Source data:
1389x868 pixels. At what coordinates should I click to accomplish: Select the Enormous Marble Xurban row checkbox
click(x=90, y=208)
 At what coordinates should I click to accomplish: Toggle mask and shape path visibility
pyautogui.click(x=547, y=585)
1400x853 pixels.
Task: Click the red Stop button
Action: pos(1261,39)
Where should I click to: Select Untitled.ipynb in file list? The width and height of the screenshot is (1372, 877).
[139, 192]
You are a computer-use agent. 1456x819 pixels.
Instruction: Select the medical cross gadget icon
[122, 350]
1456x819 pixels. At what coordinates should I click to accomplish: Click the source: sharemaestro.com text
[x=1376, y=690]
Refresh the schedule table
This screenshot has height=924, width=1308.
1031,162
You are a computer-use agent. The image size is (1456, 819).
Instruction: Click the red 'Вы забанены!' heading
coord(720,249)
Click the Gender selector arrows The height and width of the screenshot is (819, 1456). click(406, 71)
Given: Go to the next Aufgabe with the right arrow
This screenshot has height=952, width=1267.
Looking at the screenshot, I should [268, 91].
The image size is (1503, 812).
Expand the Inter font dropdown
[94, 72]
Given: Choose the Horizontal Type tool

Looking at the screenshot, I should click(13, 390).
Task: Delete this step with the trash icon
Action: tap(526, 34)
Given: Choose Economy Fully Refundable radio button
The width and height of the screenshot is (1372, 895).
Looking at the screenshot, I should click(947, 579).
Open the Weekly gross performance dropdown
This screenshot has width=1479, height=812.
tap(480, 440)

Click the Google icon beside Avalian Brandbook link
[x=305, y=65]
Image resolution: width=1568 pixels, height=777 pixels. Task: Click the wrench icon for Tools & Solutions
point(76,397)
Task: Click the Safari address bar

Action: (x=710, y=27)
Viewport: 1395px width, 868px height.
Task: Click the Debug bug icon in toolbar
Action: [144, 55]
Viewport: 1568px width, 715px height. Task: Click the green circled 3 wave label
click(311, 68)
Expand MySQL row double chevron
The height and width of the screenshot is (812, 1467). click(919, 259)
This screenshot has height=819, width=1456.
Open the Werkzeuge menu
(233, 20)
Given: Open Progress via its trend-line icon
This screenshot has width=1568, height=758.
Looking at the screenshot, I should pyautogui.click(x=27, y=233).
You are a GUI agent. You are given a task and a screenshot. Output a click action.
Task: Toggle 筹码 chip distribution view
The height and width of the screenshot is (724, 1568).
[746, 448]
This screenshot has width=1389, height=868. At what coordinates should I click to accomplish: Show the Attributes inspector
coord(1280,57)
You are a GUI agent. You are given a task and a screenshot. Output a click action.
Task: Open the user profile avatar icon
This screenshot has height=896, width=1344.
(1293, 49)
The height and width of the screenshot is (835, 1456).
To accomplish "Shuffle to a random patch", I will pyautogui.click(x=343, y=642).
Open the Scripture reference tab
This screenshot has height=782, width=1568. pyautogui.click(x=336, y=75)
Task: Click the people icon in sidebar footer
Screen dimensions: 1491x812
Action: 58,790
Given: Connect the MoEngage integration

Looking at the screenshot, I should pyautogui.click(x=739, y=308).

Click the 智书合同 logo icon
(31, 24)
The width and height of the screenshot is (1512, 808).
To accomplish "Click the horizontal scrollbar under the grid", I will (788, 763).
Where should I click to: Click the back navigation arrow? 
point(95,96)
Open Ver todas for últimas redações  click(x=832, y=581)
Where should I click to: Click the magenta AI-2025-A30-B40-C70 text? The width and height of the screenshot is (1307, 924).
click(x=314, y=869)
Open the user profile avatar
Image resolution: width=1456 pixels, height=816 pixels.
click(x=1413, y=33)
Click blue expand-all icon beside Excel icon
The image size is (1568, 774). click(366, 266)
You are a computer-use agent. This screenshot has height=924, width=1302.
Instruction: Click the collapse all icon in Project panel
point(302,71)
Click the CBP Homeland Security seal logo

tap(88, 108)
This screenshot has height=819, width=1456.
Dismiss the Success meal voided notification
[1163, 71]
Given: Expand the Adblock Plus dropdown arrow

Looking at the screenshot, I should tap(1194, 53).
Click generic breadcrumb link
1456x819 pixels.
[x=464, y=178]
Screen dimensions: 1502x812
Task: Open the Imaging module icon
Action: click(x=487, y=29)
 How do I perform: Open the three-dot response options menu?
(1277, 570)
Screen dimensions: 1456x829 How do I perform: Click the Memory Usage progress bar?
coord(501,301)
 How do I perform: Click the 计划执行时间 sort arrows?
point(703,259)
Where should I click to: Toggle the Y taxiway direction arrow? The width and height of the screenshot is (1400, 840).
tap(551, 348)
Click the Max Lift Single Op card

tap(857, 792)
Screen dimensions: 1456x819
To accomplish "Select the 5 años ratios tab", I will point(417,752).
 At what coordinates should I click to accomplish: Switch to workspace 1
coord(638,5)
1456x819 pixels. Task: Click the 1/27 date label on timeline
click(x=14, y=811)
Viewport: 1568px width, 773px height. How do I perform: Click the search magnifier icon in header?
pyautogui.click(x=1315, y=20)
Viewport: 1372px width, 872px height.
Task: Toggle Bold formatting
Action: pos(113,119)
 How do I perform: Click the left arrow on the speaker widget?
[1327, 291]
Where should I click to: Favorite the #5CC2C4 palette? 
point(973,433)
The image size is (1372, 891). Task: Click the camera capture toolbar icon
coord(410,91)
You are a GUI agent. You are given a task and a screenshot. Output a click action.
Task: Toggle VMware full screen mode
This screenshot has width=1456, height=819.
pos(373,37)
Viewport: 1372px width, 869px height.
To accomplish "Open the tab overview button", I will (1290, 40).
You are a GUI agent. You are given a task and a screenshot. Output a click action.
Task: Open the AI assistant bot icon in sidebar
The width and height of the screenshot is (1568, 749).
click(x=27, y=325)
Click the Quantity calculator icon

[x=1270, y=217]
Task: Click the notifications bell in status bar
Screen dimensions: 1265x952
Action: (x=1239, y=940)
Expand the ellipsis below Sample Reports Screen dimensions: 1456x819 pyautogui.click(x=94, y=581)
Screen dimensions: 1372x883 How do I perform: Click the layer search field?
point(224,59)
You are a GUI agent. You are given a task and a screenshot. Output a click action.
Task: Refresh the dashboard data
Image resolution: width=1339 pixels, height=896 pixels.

> **About this task**: Repeat each record word for word.

> **Task solution**:
1389x868 pixels. At what coordinates should I click to accomplish: Select the Enormous Marble Xurban row checkbox
click(x=90, y=208)
 At what coordinates should I click to accomplish: Toggle mask and shape path visibility
pyautogui.click(x=547, y=585)
1400x853 pixels.
Task: Click the red Stop button
Action: pos(1261,39)
Where should I click to: Select Untitled.ipynb in file list? The width and height of the screenshot is (1372, 877).
[139, 192]
You are a computer-use agent. 1456x819 pixels.
Instruction: Select the medical cross gadget icon
[122, 350]
1456x819 pixels. At what coordinates should I click to accomplish: Click the source: sharemaestro.com text
[x=1376, y=690]
Refresh the schedule table
This screenshot has height=924, width=1308.
1031,162
You are a computer-use agent. The image size is (1456, 819).
Instruction: Click the red 'Вы забанены!' heading
coord(720,249)
Click the Gender selector arrows The height and width of the screenshot is (819, 1456). click(406, 71)
Given: Go to the next Aufgabe with the right arrow
This screenshot has height=952, width=1267.
Looking at the screenshot, I should [268, 91].
The image size is (1503, 812).
Expand the Inter font dropdown
[94, 72]
Given: Choose the Horizontal Type tool

Looking at the screenshot, I should click(13, 390).
Task: Delete this step with the trash icon
Action: tap(526, 34)
Given: Choose Economy Fully Refundable radio button
The width and height of the screenshot is (1372, 895).
Looking at the screenshot, I should click(947, 579).
Open the Weekly gross performance dropdown
This screenshot has width=1479, height=812.
tap(480, 440)

Click the Google icon beside Avalian Brandbook link
[x=305, y=65]
Image resolution: width=1568 pixels, height=777 pixels. Task: Click the wrench icon for Tools & Solutions
point(76,397)
Task: Click the Safari address bar

Action: (x=710, y=27)
Viewport: 1395px width, 868px height.
Task: Click the Debug bug icon in toolbar
Action: [144, 55]
Viewport: 1568px width, 715px height. Task: Click the green circled 3 wave label
click(311, 68)
Expand MySQL row double chevron
The height and width of the screenshot is (812, 1467). click(919, 259)
This screenshot has height=819, width=1456.
Open the Werkzeuge menu
(233, 20)
Given: Open Progress via its trend-line icon
This screenshot has width=1568, height=758.
Looking at the screenshot, I should pyautogui.click(x=27, y=233).
You are a GUI agent. You are given a task and a screenshot. Output a click action.
Task: Toggle 筹码 chip distribution view
The height and width of the screenshot is (724, 1568).
[746, 448]
This screenshot has width=1389, height=868. At what coordinates should I click to accomplish: Show the Attributes inspector
coord(1280,57)
You are a GUI agent. You are given a task and a screenshot. Output a click action.
Task: Open the user profile avatar icon
This screenshot has height=896, width=1344.
(1293, 49)
The height and width of the screenshot is (835, 1456).
To accomplish "Shuffle to a random patch", I will pyautogui.click(x=343, y=642).
Open the Scripture reference tab
This screenshot has height=782, width=1568. pyautogui.click(x=336, y=75)
Task: Click the people icon in sidebar footer
Screen dimensions: 1491x812
Action: 58,790
Given: Connect the MoEngage integration

Looking at the screenshot, I should pyautogui.click(x=739, y=308).

Click the 智书合同 logo icon
(31, 24)
The width and height of the screenshot is (1512, 808).
To accomplish "Click the horizontal scrollbar under the grid", I will (788, 763).
Where should I click to: Click the back navigation arrow? 
point(95,96)
Open Ver todas for últimas redações  click(x=832, y=581)
Where should I click to: Click the magenta AI-2025-A30-B40-C70 text? The width and height of the screenshot is (1307, 924).
click(x=314, y=869)
Open the user profile avatar
Image resolution: width=1456 pixels, height=816 pixels.
click(x=1413, y=33)
Click blue expand-all icon beside Excel icon
The image size is (1568, 774). click(366, 266)
You are a computer-use agent. This screenshot has height=924, width=1302.
Instruction: Click the collapse all icon in Project panel
point(302,71)
Click the CBP Homeland Security seal logo

tap(88, 108)
This screenshot has height=819, width=1456.
Dismiss the Success meal voided notification
[1163, 71]
Given: Expand the Adblock Plus dropdown arrow

Looking at the screenshot, I should tap(1194, 53).
Click generic breadcrumb link
1456x819 pixels.
[x=464, y=178]
Screen dimensions: 1502x812
Task: Open the Imaging module icon
Action: click(x=487, y=29)
 How do I perform: Open the three-dot response options menu?
(1277, 570)
Screen dimensions: 1456x829 How do I perform: Click the Memory Usage progress bar?
coord(501,301)
 How do I perform: Click the 计划执行时间 sort arrows?
point(703,259)
Where should I click to: Toggle the Y taxiway direction arrow? The width and height of the screenshot is (1400, 840).
tap(551, 348)
Click the Max Lift Single Op card

tap(857, 792)
Screen dimensions: 1456x819
To accomplish "Select the 5 años ratios tab", I will point(417,752).
 At what coordinates should I click to accomplish: Switch to workspace 1
coord(638,5)
1456x819 pixels. Task: Click the 1/27 date label on timeline
click(x=14, y=811)
Viewport: 1568px width, 773px height. How do I perform: Click the search magnifier icon in header?
pyautogui.click(x=1315, y=20)
Viewport: 1372px width, 872px height.
Task: Toggle Bold formatting
Action: pos(113,119)
 How do I perform: Click the left arrow on the speaker widget?
[1327, 291]
Where should I click to: Favorite the #5CC2C4 palette? 
point(973,433)
The image size is (1372, 891). Task: Click the camera capture toolbar icon
coord(410,91)
You are a GUI agent. You are given a task and a screenshot. Output a click action.
Task: Toggle VMware full screen mode
This screenshot has width=1456, height=819.
pos(373,37)
Viewport: 1372px width, 869px height.
To accomplish "Open the tab overview button", I will (1290, 40).
You are a GUI agent. You are given a task and a screenshot. Output a click action.
Task: Open the AI assistant bot icon in sidebar
The width and height of the screenshot is (1568, 749).
click(x=27, y=325)
Click the Quantity calculator icon

[x=1270, y=217]
Task: Click the notifications bell in status bar
Screen dimensions: 1265x952
Action: (x=1239, y=940)
Expand the ellipsis below Sample Reports Screen dimensions: 1456x819 pyautogui.click(x=94, y=581)
Screen dimensions: 1372x883 How do I perform: Click the layer search field?
point(224,59)
You are a GUI agent. You are given a task and a screenshot. Output a click action.
Task: Refresh the dashboard data
Image resolution: width=1339 pixels, height=896 pixels.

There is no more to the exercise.